After cricket, cops and campus, Shine has chosen kung fu as the key around which  storytelling revolves.

It could well be the first Malayalam film to have explored so much the possibilities of the martial art to tell an ordinary tale of revenge.

The Kung Fu Master seems to have been triggered by the director's passion to unleash a martial arts thriller, a genre that has many cult classics in world cinema. 

The Kung Fu Master review: A revenge drama

In his haste to attempt something novel, the filmmaker seems to have taken the easiest route of depending on a simple and plain storyline.  

The film revolves around the family of Rishi Ram (Jiji Scaria), a 36-year-old kung fu master settled in Uttrakhand. 

His happy and peaceful family life takes a hit when he turns a police informer against Lewis Antony, who heads a criminal gang. 

What happens next is everyone's guess.  

In executing the run-of-the-mill revenge drama, Shine wields his camera to capture the beauty of the Himalayas and its valleys in abundance. 

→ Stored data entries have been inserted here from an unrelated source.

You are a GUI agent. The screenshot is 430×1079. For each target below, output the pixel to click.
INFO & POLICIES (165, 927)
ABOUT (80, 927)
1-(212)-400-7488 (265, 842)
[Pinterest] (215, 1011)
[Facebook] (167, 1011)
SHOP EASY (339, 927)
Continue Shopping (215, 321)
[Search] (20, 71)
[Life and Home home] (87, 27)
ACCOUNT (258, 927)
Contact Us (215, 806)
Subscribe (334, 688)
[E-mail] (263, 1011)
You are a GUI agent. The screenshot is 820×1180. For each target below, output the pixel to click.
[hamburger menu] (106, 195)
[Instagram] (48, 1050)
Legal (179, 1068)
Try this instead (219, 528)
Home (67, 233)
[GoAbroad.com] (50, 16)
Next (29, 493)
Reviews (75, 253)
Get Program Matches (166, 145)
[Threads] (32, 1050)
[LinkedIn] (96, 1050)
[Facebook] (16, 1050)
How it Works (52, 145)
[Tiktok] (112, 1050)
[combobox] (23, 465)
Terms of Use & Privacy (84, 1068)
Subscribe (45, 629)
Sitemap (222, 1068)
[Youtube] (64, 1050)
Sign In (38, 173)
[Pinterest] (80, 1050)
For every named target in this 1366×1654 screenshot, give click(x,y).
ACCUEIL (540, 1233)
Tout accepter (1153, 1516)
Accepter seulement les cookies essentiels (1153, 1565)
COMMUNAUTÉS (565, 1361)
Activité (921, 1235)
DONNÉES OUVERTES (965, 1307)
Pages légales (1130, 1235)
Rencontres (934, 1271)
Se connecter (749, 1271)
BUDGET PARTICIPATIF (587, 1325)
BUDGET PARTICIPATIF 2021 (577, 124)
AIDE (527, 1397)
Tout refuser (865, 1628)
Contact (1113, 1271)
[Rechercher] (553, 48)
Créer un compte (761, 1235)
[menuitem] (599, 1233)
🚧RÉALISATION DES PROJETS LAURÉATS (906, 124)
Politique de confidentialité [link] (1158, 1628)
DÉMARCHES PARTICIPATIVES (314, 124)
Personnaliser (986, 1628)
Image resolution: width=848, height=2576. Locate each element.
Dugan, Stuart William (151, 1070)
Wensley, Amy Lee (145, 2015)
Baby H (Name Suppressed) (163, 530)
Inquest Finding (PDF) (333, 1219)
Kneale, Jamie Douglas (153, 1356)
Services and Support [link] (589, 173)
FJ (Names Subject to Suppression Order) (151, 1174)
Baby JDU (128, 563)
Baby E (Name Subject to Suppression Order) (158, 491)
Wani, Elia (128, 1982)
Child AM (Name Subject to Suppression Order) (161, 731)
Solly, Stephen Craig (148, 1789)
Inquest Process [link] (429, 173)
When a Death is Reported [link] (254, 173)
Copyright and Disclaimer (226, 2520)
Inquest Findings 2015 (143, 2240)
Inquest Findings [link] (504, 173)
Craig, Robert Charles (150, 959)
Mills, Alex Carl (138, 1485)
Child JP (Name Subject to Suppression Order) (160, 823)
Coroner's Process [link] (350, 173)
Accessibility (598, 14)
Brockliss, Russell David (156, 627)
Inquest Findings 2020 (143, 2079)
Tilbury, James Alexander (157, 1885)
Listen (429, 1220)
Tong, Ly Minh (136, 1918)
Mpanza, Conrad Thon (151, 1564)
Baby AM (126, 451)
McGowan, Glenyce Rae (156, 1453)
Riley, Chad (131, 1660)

His actors -- Jiji, Neetha Pillai and Sanoop Dinesh -- display some exceptional kinetic skills as their characters vent out their anger.

The Kung Fu Master review: A revenge drama

Their movements are so fast that the rest of the sequences fail to match their speed.  

Except for the boldness to experiment in choice of themes, The Kung Fu Master is neither above nor below a notch in Abrid's career graph.